I came across some notes in my 1994 journal of an essay by the philosopher, Daisaku Ikeda. In his essay, Ikeda shares of a dialogue he had with the historian, the late Dr. Arnold Toynbee.
Ikeda said that Toynbee frequently quoted these words from Aeschylus:
…wisdom is attained through fighting hardship and difficulties. Problems are a driving force for growth and development.
Ikeda mentioned that Toynbee was profoundly aware of this truth through his study of human history. When asked what advice he would offer to youth, Toynbee, replied, “Be patient.”
During their dialogue Toynbee spoke of a discussion he had conducted with a group of youth. Toynbee said that he had been asked by a youth what they could find to believe in, and base their lives on, in a world filled with such irrational contradictions as unfair divisions of wealth.
Ikeda stated that Toynbee directed his answer to the level of the individual.
Religion, Toynbee concluded was the way to overcome these sufferings.
Many of us, if not most, would likely come to some quick judgment as to what Toynbee meant by religion. The label “religion” has become highly contaminated and fraught with judgments. It would be easy to jump to a conclusion and offer a counter point or even a question that might challenge Toynbee’s opinion. However, Ikeda responds without pre-judging, he responded with genuine curiosity.

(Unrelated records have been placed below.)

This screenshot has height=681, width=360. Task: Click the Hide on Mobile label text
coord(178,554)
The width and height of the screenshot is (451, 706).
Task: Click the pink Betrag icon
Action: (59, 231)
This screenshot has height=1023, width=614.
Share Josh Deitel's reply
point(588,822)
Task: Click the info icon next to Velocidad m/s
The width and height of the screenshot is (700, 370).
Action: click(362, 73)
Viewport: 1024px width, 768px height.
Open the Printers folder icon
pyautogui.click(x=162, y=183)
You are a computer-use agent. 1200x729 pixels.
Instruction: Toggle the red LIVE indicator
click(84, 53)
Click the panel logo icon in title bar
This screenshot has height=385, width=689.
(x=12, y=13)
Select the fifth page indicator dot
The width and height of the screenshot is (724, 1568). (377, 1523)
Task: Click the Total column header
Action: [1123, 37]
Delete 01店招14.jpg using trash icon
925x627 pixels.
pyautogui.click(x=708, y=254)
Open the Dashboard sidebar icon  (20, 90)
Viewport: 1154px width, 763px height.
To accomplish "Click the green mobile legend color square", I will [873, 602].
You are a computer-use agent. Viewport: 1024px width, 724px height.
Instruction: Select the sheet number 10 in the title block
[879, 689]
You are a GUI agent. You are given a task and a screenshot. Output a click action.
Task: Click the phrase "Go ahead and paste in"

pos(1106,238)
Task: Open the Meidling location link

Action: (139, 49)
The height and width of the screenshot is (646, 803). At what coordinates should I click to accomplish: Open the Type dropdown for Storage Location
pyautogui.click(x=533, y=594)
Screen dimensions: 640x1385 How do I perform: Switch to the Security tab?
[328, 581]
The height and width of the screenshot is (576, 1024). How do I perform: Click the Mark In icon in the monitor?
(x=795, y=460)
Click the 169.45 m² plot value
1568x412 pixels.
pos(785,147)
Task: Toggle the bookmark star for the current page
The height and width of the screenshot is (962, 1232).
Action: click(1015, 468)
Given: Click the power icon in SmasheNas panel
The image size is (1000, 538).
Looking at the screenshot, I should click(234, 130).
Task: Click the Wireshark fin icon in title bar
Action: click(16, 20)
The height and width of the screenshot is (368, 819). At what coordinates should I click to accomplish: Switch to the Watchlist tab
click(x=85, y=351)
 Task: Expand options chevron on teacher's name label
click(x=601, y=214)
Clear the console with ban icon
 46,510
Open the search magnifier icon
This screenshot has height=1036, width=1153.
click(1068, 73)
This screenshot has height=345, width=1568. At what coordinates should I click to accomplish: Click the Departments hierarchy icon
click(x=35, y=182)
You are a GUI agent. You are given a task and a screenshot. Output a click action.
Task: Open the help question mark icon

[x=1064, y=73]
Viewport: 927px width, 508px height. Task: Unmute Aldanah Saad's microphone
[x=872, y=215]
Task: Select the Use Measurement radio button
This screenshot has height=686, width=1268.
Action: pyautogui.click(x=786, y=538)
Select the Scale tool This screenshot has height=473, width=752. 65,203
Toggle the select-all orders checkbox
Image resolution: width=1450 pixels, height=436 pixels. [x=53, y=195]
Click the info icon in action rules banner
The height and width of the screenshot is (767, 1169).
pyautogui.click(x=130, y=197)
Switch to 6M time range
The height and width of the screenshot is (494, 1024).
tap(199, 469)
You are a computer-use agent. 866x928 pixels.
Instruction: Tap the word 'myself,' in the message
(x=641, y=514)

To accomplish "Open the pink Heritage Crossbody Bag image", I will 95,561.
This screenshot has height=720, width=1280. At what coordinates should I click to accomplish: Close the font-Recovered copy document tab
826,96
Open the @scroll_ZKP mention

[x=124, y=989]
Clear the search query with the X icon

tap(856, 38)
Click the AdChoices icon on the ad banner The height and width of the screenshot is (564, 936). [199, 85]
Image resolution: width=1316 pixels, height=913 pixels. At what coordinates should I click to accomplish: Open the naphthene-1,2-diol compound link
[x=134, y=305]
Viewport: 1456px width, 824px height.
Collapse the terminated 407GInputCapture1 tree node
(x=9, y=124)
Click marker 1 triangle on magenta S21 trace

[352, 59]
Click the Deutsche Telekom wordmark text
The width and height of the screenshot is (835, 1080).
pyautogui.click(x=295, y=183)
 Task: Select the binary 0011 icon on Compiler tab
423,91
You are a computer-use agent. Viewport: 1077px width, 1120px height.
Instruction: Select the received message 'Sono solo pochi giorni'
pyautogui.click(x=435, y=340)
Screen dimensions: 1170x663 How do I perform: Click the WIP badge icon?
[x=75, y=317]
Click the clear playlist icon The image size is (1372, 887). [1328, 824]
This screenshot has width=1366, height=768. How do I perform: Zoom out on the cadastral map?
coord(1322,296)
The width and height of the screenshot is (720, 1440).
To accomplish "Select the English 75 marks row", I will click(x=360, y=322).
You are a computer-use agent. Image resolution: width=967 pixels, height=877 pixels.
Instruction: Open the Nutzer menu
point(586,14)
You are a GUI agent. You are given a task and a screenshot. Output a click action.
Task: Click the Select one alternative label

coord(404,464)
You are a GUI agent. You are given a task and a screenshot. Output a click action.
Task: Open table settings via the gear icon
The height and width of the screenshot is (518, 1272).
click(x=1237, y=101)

Ikeda asked Toynbee what he meant by religion? Toynbee shared that he did not mean doctrines or rituals. He said that by religion, he meant,
Love for others and consideration for their happiness. Religion is the spirit of transcending the concerns of self, liberating oneself from self-centeredness by seeking something greater.
What these youth were asking in essence was what we should do to find a solid and sustaining reason for living, without being overwhelmed by society’s pressures and demands.
Ikeda goes on to share that Toynbee’s reply to the youths’ question was that we must be creative mentally and spiritually. He affirmed that love for others and overcoming our egoism is of vital importance. Ikeda stated, “He and I agreed completely on this point.”
In his essay, Ikeda concludes that each individual needs to establish a positive and active nature deep within his or her being, an essence that remains invulnerable to the inhumane influences of society. And each person must give expression to that essence by joining with others.
The notes on Ikeda’s essay were cause to reflect on my experience and work in Moldova last year. That will be the topic of my next blog.
Although, one never knows.
The paths may diverge, and I–
I may take the one less traveled by.